- **TEXTAUSZUG**:
+++++

Als der richtige Freak, der er selbst ist, gelang es Christian recht schnell, Hilfe von Veteranen des einst in Wien gar nicht so seltenen Zuckerlmacherhandwerks zu bekommen: „Zuckerlmacher war bis in die 60er-Jahre ein Lehrberuf, in Wien hat’s da etliche Betriebe gegeben, Heller war der bekannteste. Aber inzwischen war das Handwerk einfach weg. Fast komplett. Ich hab alles gelernt von Leuten, die zwischen 75 und 95 Jahren alt waren. Der älteste war Herr Fellöcker, der hat den Beruf über 50 Jahre lang ausgeübt, und dem sein Vater war auch schon Zuckerlmacher. Und der hat, privat, noch eine Zuckerlwerkstatt hinter seiner Bäckerei gehabt. Und ich hab seine 110 Jahre alten Zuckerlwalzen geerbt, da ist jede ­einzelne Form mit der Hand in die Messinglegierung reingestichelt. Ein Wahnsinn!“ Und auch von Zuckerl-Doyen Friedrich Heller kamen nicht nur warme Worte, sondern auch die bis zu 120 Jahre alten Unterlagen des seit 1971 geschlossenen Traditionsbetriebs.

Und anhand derer werden inzwischen wieder echte Heller-Zuckerl produziert, kleine Preziosen, deren Querschnitt unbegreiflich winzige, verspielte und präzise Ziergrafiken zeigt.

Wie zum Teufel kommen die da rein? Bleiben Sie dran!

Grundsätzlich: Ja, die Muster, die man auf den Schnittflächen sieht, ziehen sich tatsächlich –„Die meisten Leut glauben ja, wir drucken das oder lasern oder was“ – gleichbleibend durch jedes einzelne Zuckerl. Zunächst wird das Motiv aus farbigen Zuckermassestäben geformt und zusammengesetzt. Bei einfachen Motiven, zum Beispiel dem des Grapefruit-Zuckerls, an dem ich mich versuchen werde (eine stilisierte Südfruchtscheibe), entsteht so eine stattliche Zuckerwurst von circa fünf Kilo Gewicht, 60 cm Länge und 30 cm Durchmesser, was in ausgezogenem Zustand etwa 50 Meter an 1 cm dicken Zuckerstangen ergibt. Komplexe Motive wie die in die offiziellen Opernball-Zuckerl eingearbeitete Ansicht der Wiener Staatsoper können Würste von bis zu 30 Kilo Masse bei entsprechend angeschwollenem Durchmesser nötig machen.

+++++

- **BEREITGESTELLTE DATEN**:
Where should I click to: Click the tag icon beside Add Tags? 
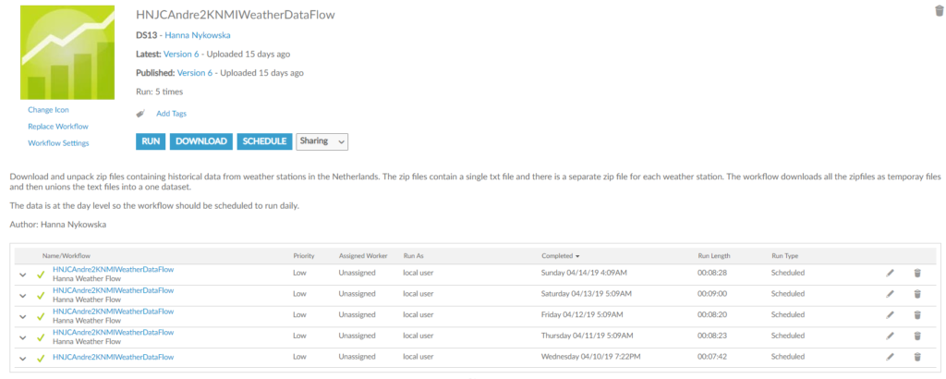[x=140, y=114]
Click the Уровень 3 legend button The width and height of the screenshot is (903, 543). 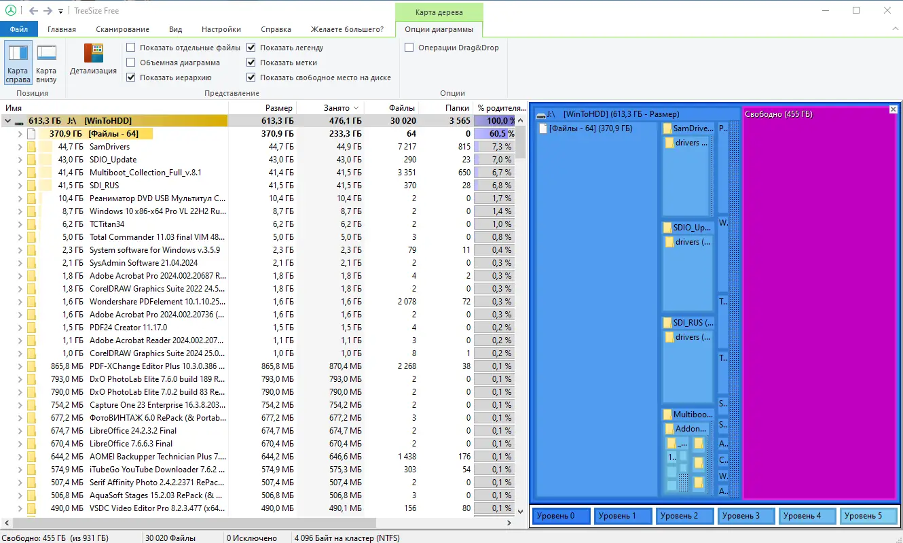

+++++

- **AUFGABEN**:
(1) Schreib die Stelle aus dem Textauszug ab, beginnend mit „Und anhand derer“ und weiter bis „Bleiben Sie dran!“, und ersetze dabei „Preziosen“ durch „Kostbarkeiten“.
(2) Beantworte anhand des Textauszugs:
(a) Bis wann war Zuckerlmacher ein Lehrberuf?
(b) Seit welchem Jahr ist der Traditionsbetrieb Heller geschlossen?
(c) Wie schwer ist ungefähr die Zuckerwurst für das Grapefruit-Zuckerl?
Die Daten stehen für sich und haben mit dem Textauszug nichts zu tun.

- **LÖSUNGEN**:
(1)
Und anhand derer werden inzwischen wieder echte Heller-Zuckerl produziert, kleine Kostbarkeiten, deren Querschnitt unbegreiflich winzige, verspielte und präzise Ziergrafiken zeigt.

Wie zum Teufel kommen die da rein? Bleiben Sie dran!

(2)
(a) Bis in die 60er-Jahre.
(b) Seit 1971.
(c) Circa fünf Kilo.